**DOCUMENT EXCERPT:**

»»

1. **Valid creds ≠ WinRM access** — a user must be in the Remote Management Users group (or local admins). Always confirm with `crackmapexec winrm` before assuming evil-winrm will work; a green `(+)` with `(Pwn3d!)` indicates exec.
2. **Unencrypted HTTP listener (5985) → NTLM relay** — since impacket 0.11, `ntlmrelayx.py` can relay captured NTLM to WS-MAN/WinRM for SYSTEM-level code execution. Combine with mitm6/Responder coercion.
3. **OMIGOD (CVE-2021-38647)** — Azure Linux agents run OMI exposing WS-MAN on 5985/5986; a logic flaw allows **unauthenticated RCE as root** by omitting the auth header.
4. **Pass-the-Hash works** — evil-winrm authenticates with an NT hash (`-H`), no cleartext needed.

««

**EXTRACTED INFORMATION:**

»»

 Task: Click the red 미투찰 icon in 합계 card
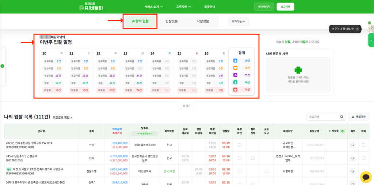click(236, 90)
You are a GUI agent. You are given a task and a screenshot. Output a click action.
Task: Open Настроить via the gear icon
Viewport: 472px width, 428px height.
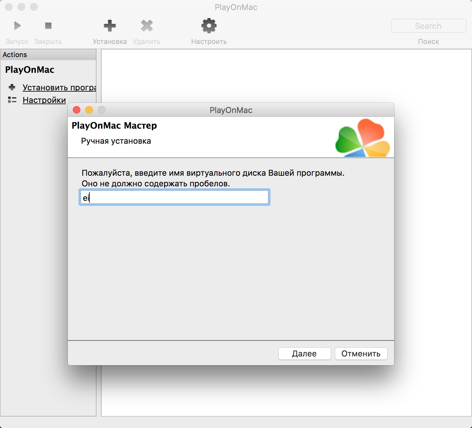click(x=209, y=26)
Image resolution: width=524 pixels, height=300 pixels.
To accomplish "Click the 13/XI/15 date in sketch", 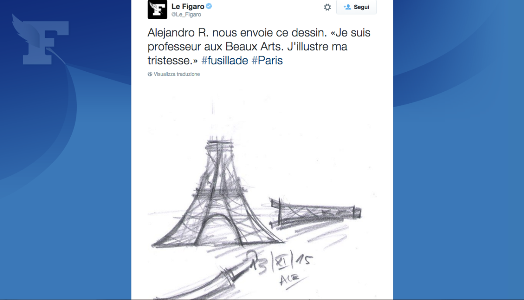I will pyautogui.click(x=282, y=261).
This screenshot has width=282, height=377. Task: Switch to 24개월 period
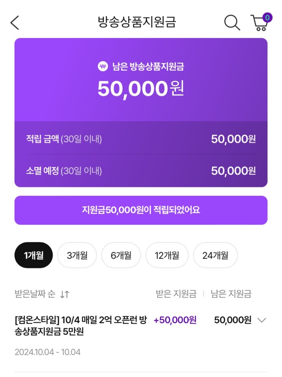pos(215,255)
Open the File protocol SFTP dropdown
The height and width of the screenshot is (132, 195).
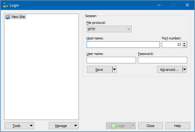click(x=109, y=29)
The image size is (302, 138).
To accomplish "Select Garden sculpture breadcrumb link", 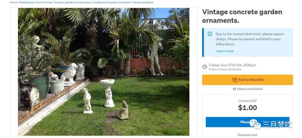I will (143, 2).
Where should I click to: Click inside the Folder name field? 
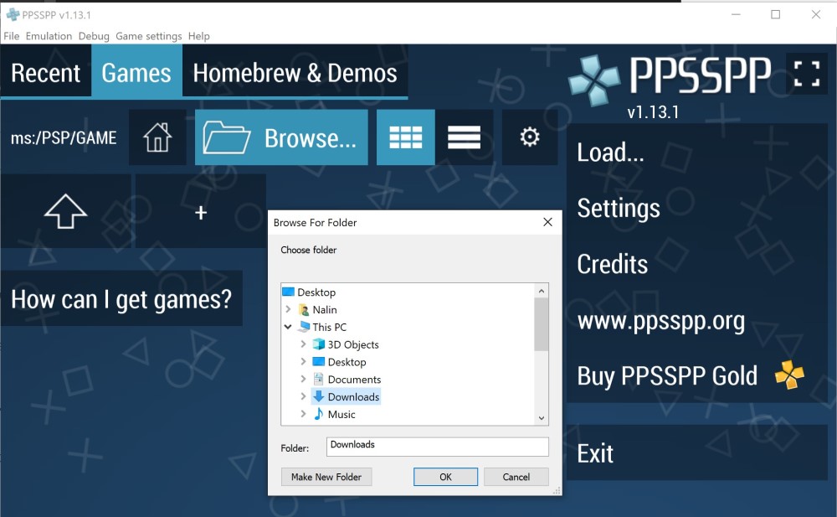tap(437, 447)
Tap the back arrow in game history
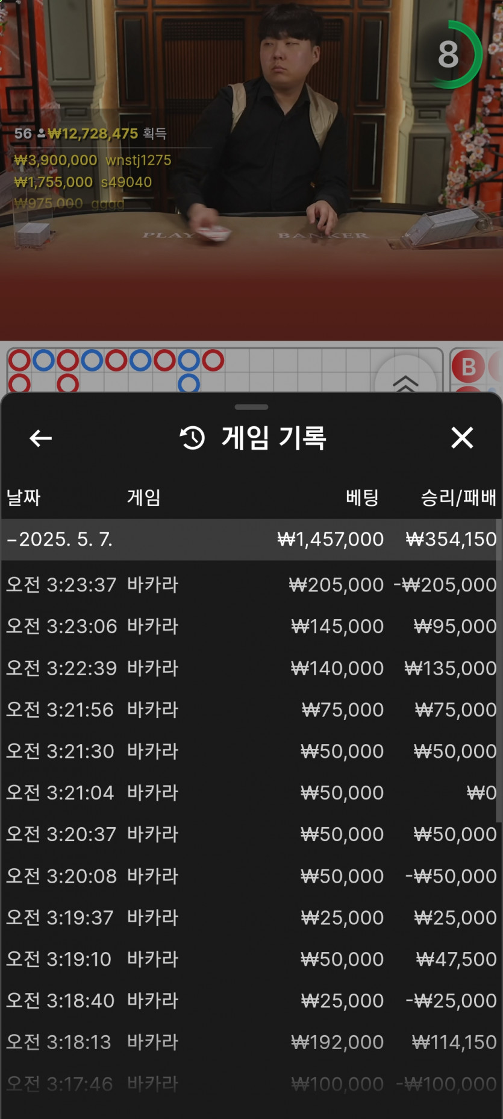The width and height of the screenshot is (503, 1119). point(40,438)
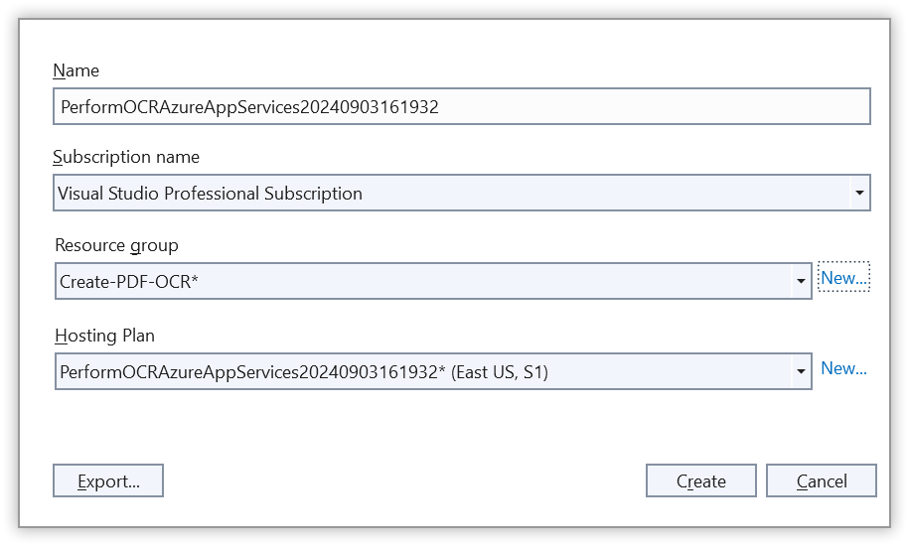Click the Hosting Plan label
909x546 pixels.
click(x=104, y=336)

««

**TASKS FOR THIS EXERCISE:**
(a) In the WinRM notes, list the bolded title that opens each numbered point.
(b) Copy word for word the part of the WinRM notes starting with "3. **OMIGOD (CVE-2021-38647)**" and going on through "no cleartext needed.".

**TASK SOLUTIONS:**
(a)
1. Valid creds ≠ WinRM access
2. Unencrypted HTTP listener (5985) → NTLM relay
3. OMIGOD (CVE-2021-38647)
4. Pass-the-Hash works

(b)
3. **OMIGOD (CVE-2021-38647)** — Azure Linux agents run OMI exposing WS-MAN on 5985/5986; a logic flaw allows **unauthenticated RCE as root** by omitting the auth header.
4. **Pass-the-Hash works** — evil-winrm authenticates with an NT hash (`-H`), no cleartext needed.